Setting up a file server with Fedora 11 and Software RAID

WARNING TECHNICAL CONTENT!

I am sure this is a familiar story. Our media collection is spread out over two NAS (Network Attached Storage) devices and two computers on about 8 hard disks. There is no redundancy - if a disk dies it takes the media with it - and the only backup startegy is to write to DVDs - a waste as we have several bookcases full of the original CDs and DVDs!!

It is time for a new file server with redundancy - in other words a RAID based file system.

I tried out a few options. Windows Home Server looked promising but it doesn't do RAID 5. It does do mirroring and you can add any disk you like - USB, SATA, PATA, Hard Disks of any size you have but to get redundancy means telling it to duplicate a directory. This means you need twice as many disks as RAID 5 which uses one extra disk.
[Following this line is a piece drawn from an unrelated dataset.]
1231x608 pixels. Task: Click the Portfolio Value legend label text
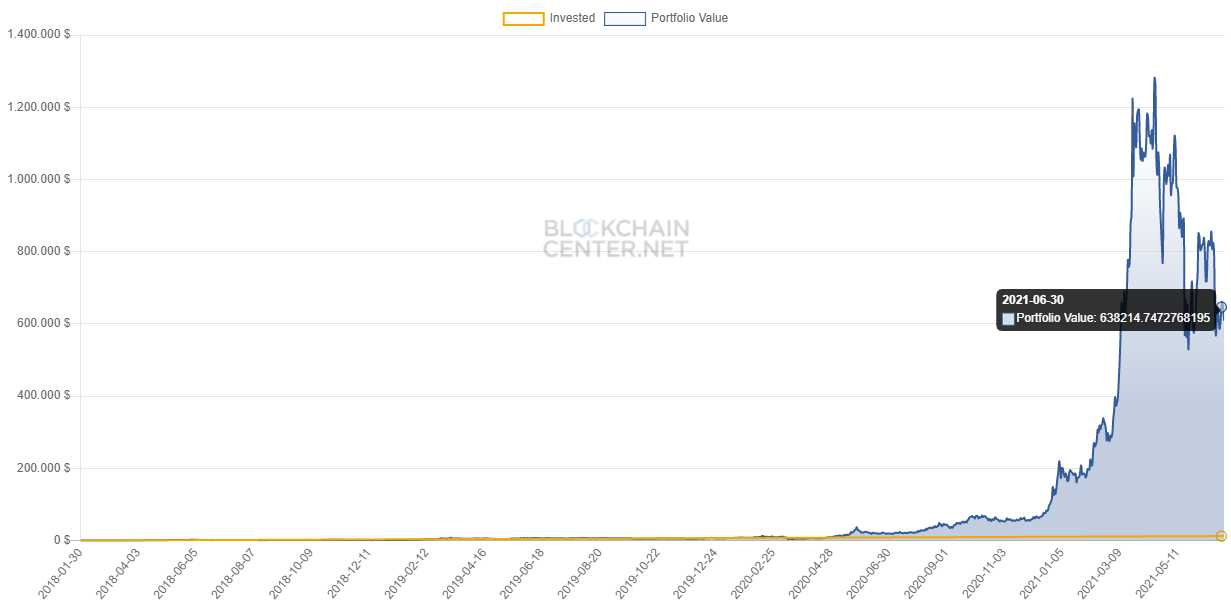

So in the end I decided to use a Software Raid solution based on the recenylt released Fedora 11 (64 bit release) Linux release which also included Virtualisation support which would also allow me to run a Virtual Machine or two if I wanted.

I considered using old hardware and just buying some new hard disks but after pricing the disks it was only about 30% more to build a whole new computer. In the end I decided not to reuse old hardware as I expect this solution to be operational for two to threee years with the only hardware changes being adding an extra disk or two (another reason to use Linux as it allows the RAID to grow).

I decided on a Core 2 Quad system with 4GB of RAM, 6 SATA ports on the motherboard so I would not need an extra card and a 250G SATA disk to boot from and to hold software and a couple of virtual machines and 5 1.5TB SATA disks to create a 6TB storage area. The case also can hold about 8 disk comfortably and with two 120mm fans the disks are running at about 35 Celcius (34 to 38 according to the palimpsest application).

Now I do know that there will be performance bottlenecks due to maxing out the onboard SATA controllers and ports but as I have a Gigabit network in the house being restricted to 80 to 100MB is not a problem and even with the expected maximum of 4 clients trying to stream video it shouldn't get close to that. Besides I can always add a SATA card later although I may need to find a PCI Video card as the motherboard I chose does not have onboard video. That was a compromise as I did not want to wait another week or two for the motherboard I originally chose to be in stock. Finally a 460W (hopefully of decent quality - anyone used Gigabyte power supplies?) should provide ample power.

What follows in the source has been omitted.